Data to process =
>>

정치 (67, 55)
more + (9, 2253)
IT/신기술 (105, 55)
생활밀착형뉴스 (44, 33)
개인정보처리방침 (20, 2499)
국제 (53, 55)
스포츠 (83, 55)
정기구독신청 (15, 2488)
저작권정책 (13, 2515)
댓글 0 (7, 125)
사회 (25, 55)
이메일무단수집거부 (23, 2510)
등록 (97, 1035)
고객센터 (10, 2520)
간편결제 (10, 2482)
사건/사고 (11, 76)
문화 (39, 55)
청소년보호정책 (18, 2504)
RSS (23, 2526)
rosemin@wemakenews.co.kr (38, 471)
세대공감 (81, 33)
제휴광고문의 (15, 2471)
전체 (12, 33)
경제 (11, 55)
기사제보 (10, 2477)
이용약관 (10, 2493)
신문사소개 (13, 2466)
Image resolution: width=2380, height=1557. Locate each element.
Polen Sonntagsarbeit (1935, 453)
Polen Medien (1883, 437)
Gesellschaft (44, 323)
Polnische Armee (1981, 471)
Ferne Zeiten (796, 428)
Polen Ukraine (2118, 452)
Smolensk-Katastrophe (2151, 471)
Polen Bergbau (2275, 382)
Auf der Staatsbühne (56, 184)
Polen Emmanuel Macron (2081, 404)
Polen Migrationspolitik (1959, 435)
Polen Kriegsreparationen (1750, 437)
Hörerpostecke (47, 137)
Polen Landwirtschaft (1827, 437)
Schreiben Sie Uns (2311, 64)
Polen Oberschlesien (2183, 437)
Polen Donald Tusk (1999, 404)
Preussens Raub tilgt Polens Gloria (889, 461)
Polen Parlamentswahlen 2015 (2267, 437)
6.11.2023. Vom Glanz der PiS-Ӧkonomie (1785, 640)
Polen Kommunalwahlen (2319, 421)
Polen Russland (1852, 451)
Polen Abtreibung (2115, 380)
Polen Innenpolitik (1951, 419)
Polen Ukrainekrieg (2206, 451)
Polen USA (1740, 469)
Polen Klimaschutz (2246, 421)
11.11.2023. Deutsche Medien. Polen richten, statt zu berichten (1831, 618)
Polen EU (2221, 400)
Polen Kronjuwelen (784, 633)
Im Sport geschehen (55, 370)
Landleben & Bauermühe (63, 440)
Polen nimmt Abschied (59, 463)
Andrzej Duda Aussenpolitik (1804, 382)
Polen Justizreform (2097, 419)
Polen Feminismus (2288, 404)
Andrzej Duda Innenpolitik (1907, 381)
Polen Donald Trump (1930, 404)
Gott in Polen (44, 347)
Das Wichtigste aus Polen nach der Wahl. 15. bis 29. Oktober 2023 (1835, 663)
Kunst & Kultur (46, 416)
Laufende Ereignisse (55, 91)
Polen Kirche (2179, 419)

<<

Required action =
Everything from the line containing "이용약관 (10, 2493)" through the line containing "6.11.2023. Vom Glanz" in the material above should be retyped exactly, both ends included, and nothing more.

Reply =
이용약관 (10, 2493)
신문사소개 (13, 2466)
Image resolution: width=2380, height=1557. Locate each element.
Polen Sonntagsarbeit (1935, 453)
Polen Medien (1883, 437)
Gesellschaft (44, 323)
Polnische Armee (1981, 471)
Ferne Zeiten (796, 428)
Polen Ukraine (2118, 452)
Smolensk-Katastrophe (2151, 471)
Polen Bergbau (2275, 382)
Auf der Staatsbühne (56, 184)
Polen Emmanuel Macron (2081, 404)
Polen Migrationspolitik (1959, 435)
Polen Kriegsreparationen (1750, 437)
Hörerpostecke (47, 137)
Polen Landwirtschaft (1827, 437)
Schreiben Sie Uns (2311, 64)
Polen Oberschlesien (2183, 437)
Polen Donald Tusk (1999, 404)
Preussens Raub tilgt Polens Gloria (889, 461)
Polen Parlamentswahlen 2015 (2267, 437)
6.11.2023. Vom Glanz der PiS-Ӧkonomie (1785, 640)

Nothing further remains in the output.